Click here for more content.

The so-called baseball experts in the media were generally dismissive of the Boston Red Sox in 2021.

Will history repeat itself?

With the delayed MLB Opening Day (or Opening Day +1 for the Boston Red Sox vs. the New York Yankees season-opener) is upon us, it’s interesting to reflect, for a minute, upon the unique Red Sox 2021 campaign.

Contrary to the prognosticators, with a team roster that included a number of journeymen, the Red Sox — who won it all in 2018 — were a juggernaut in the first half of the season, going 55-36, and 6-0 over their traditional rival, the Yankees, otherwise known as the Evil Empire.

In contrast, the second half was a disaster, or it seemed like if you followed the team on day-to-day basis, exacerbated by the unprecedented number of games against American League East foes compressed in a short period of time.

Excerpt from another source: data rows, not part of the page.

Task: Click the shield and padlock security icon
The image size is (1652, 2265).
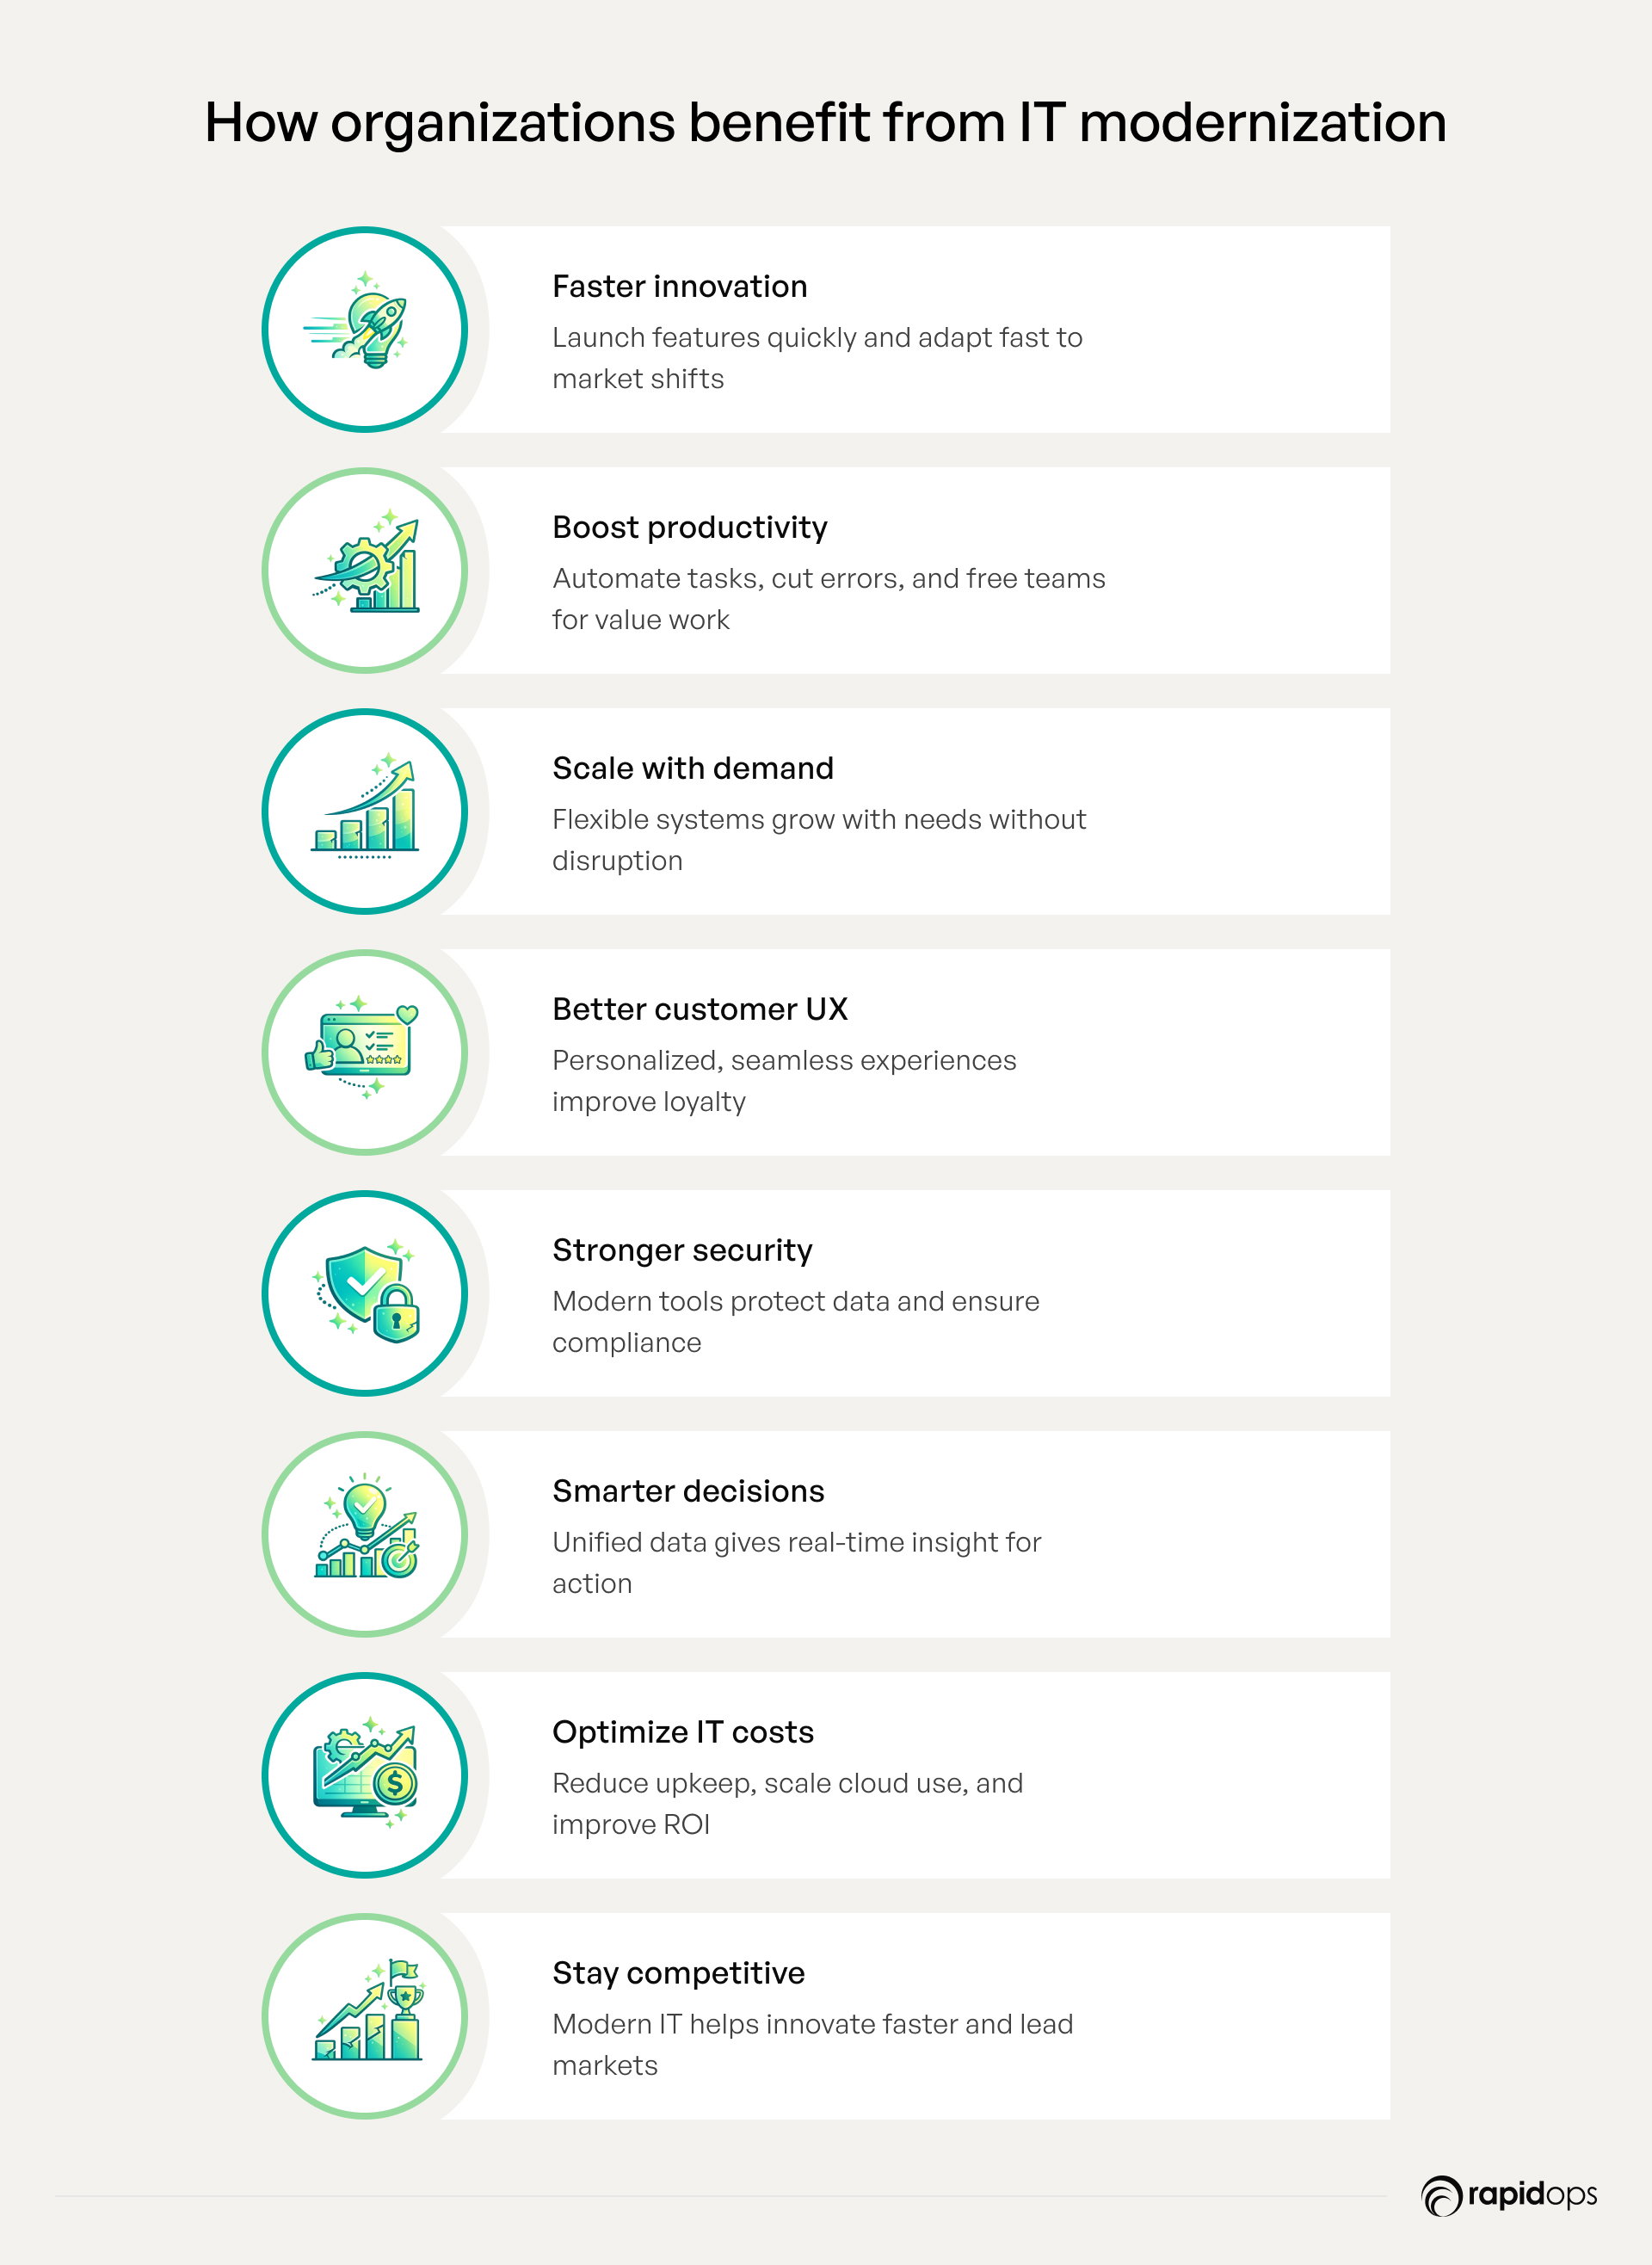Action: tap(364, 1293)
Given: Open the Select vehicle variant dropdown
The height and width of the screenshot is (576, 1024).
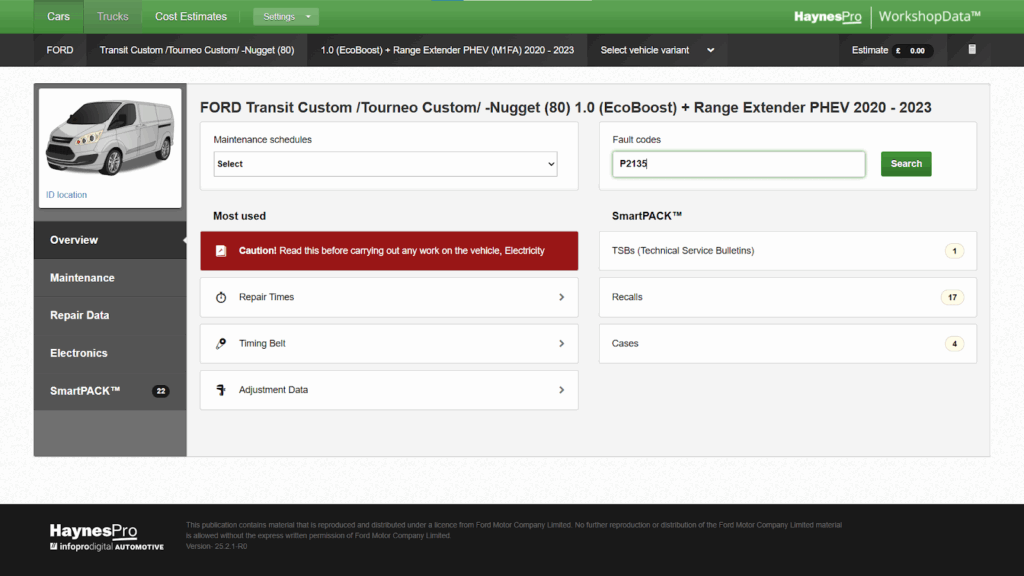Looking at the screenshot, I should pos(657,50).
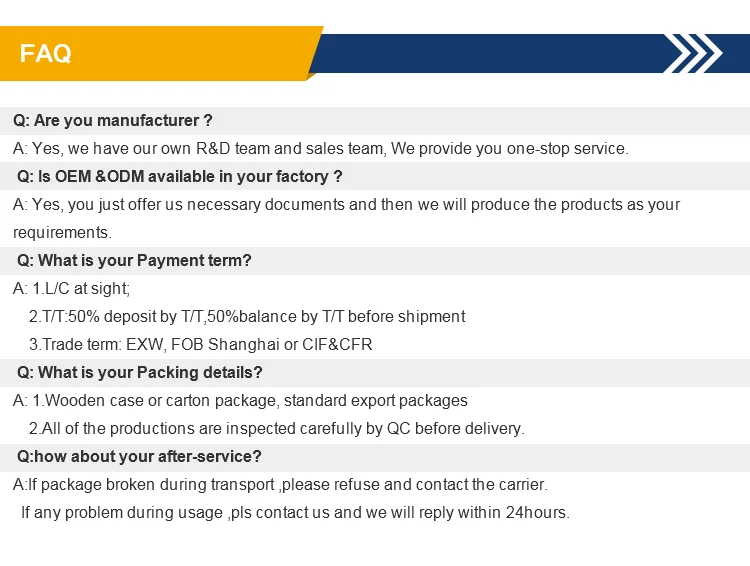The width and height of the screenshot is (750, 566).
Task: Click the answer about R&D team and sales team
Action: click(x=320, y=149)
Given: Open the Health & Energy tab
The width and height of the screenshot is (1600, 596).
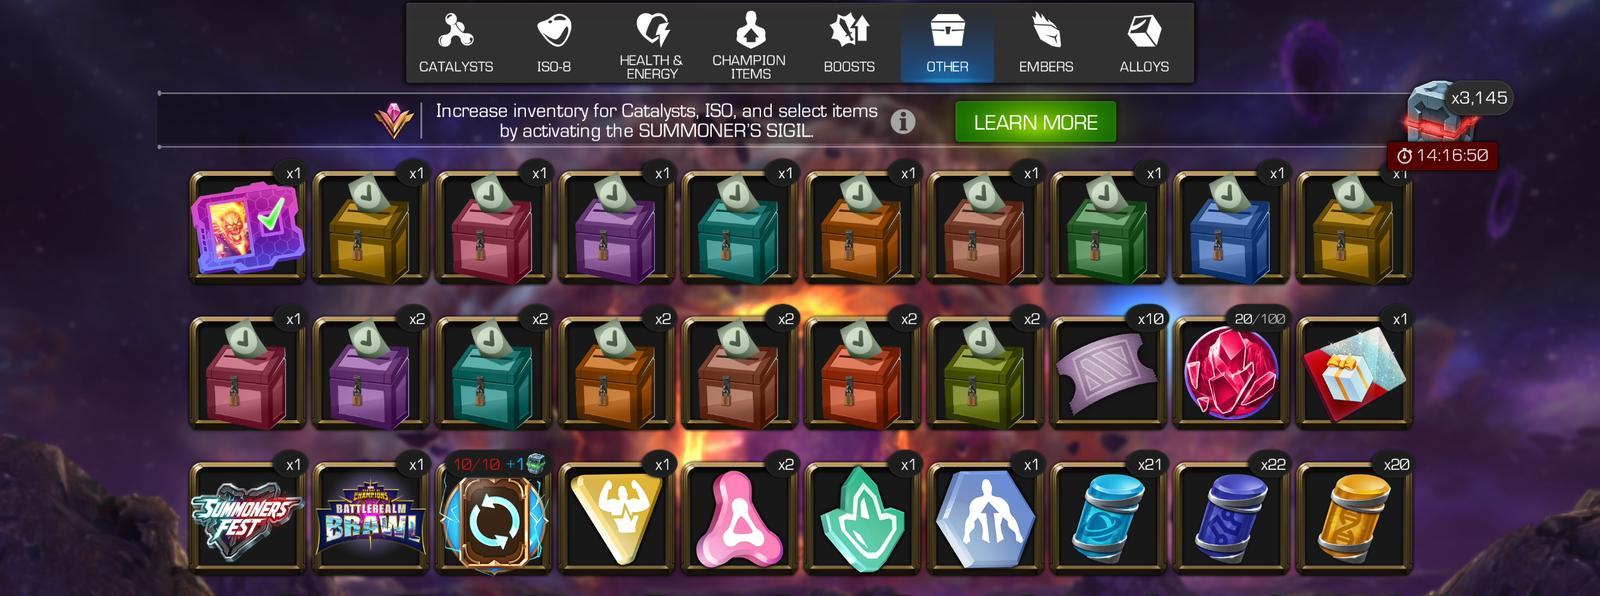Looking at the screenshot, I should pyautogui.click(x=652, y=42).
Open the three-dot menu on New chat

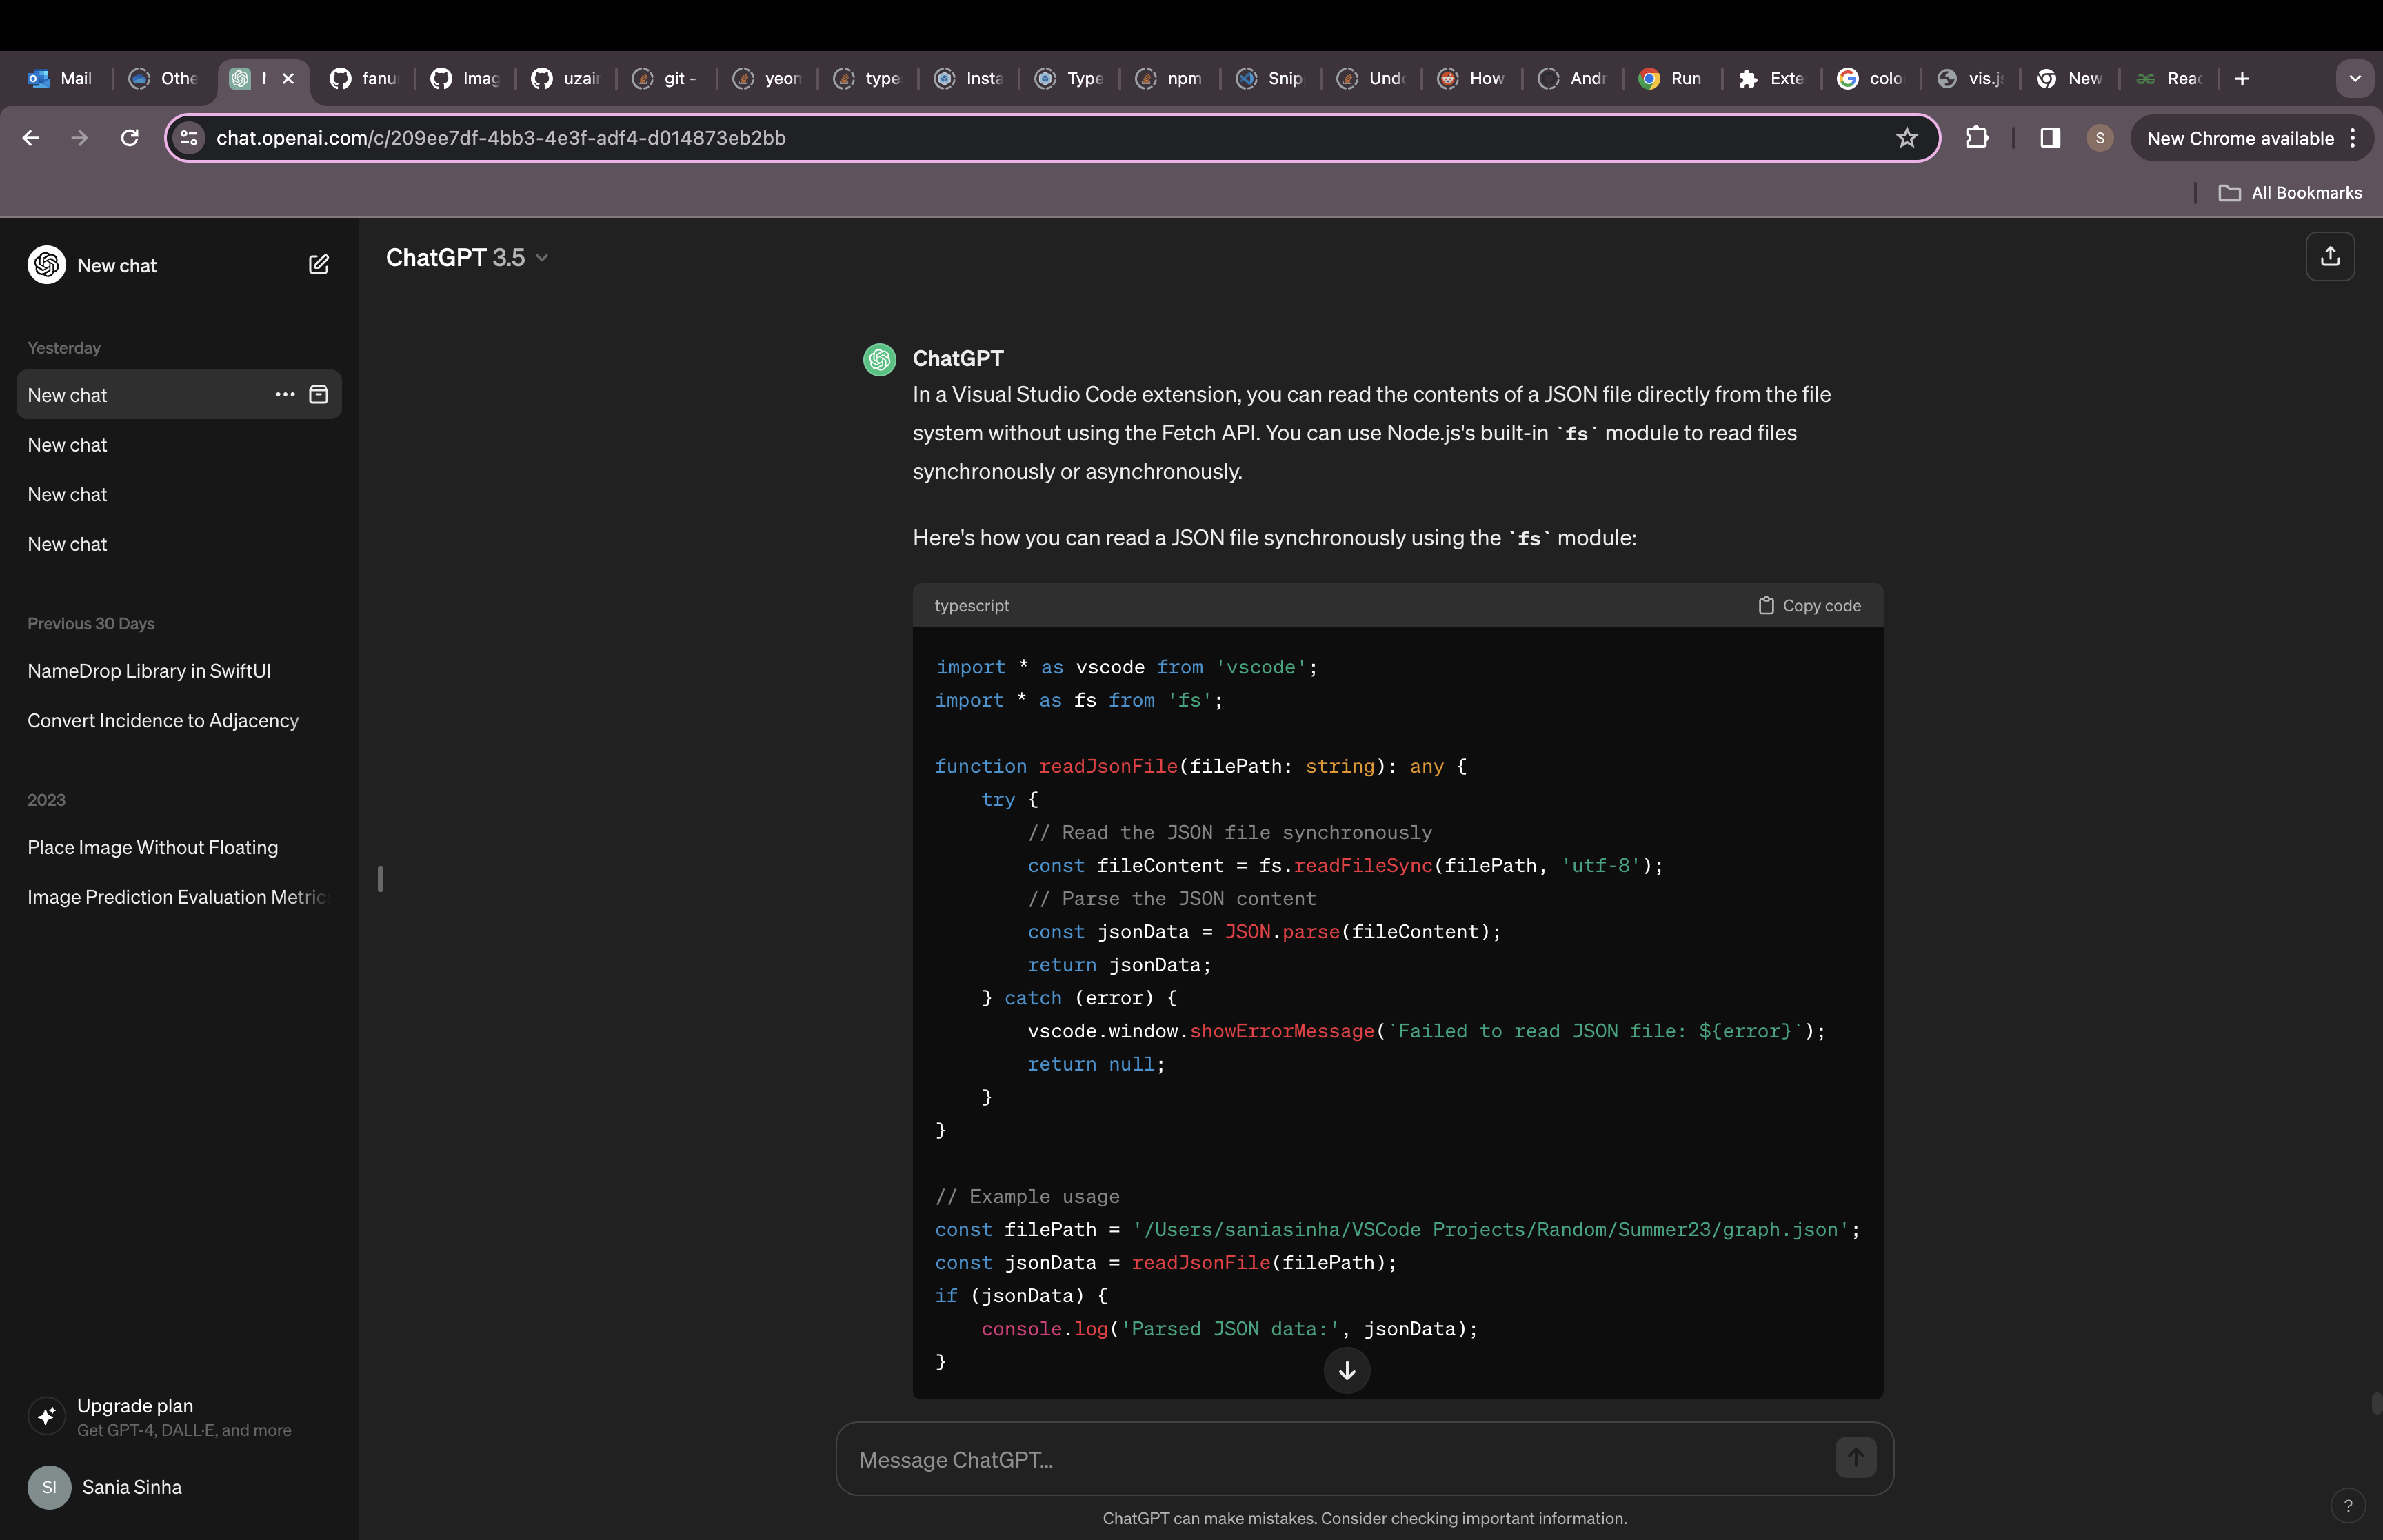click(x=283, y=394)
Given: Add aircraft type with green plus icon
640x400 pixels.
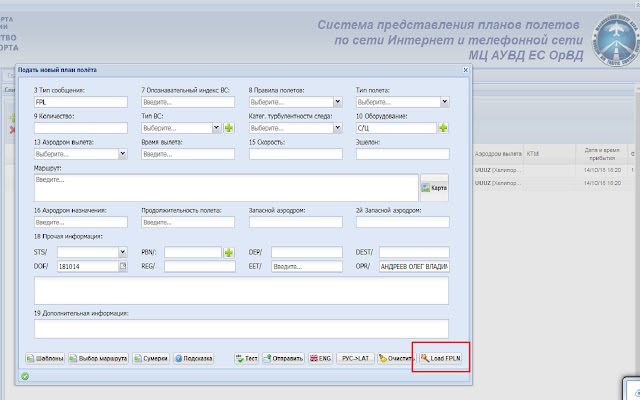Looking at the screenshot, I should (x=228, y=128).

The 2022 schedule, for example, is nothing like that.

When an MLB team, especially a relatively good one, hits a losing streak, it seems like they will never win another game in the history of history.

Finishing 92-70, the Red Sox salvaged their season with a Wild Card win over the Yankees, something of an upset given the way the experts, again, predicted the Bronx Bombers to prevail.

That one victory transformed the campaign from an abject failure to a resounding success.

This is what makes baseball, with all its faults, absolutely compelling, although MLB has been long supplanted as America’s pastime by football (college and the NFL) in part because it is generally a monotonous TV product at least during the regular season.

Unfortunately, as of 2022, the geniuses running MLB gave decided to expand the playoff format to 12 teams, thereby watering down the regular season and eliminating the one-and-done WC matchup

The Red Sox win in over the Tampa Bay Rays in the AL Division Series was just icing on the cake in 2021. That the undermatched Sox lost the pennant to the Houston Astros in six games was not a particular surprise, although an umpire’s missed strike call with Nathan Eovaldi on the mound (was it Game 4?) was devastating.

Given the up-and-down nature of baseball, the adding of (such as Trevor Story) and subtracting of position players, ace Chris Sale’s status, plus the addition of various new arms in the bullpen, and the ever-present risk of injury to position players and pitchers, plus other storylines to emerge over the long season, anything is possible.

Oddsmakers and others predict a range of 85-87 wins for the Red Sox, which is enough to theoretically get them into the expanded playoffs as one of three Wild Card teams, although the American League East, just by itself, appears to be very competitive.

It seems like every year, the often-wrong (as alluded to above) baseball scribes pick the Toronto Blue Jays to finish first in the AL East. Eventually it will happen. Is 2022 the year?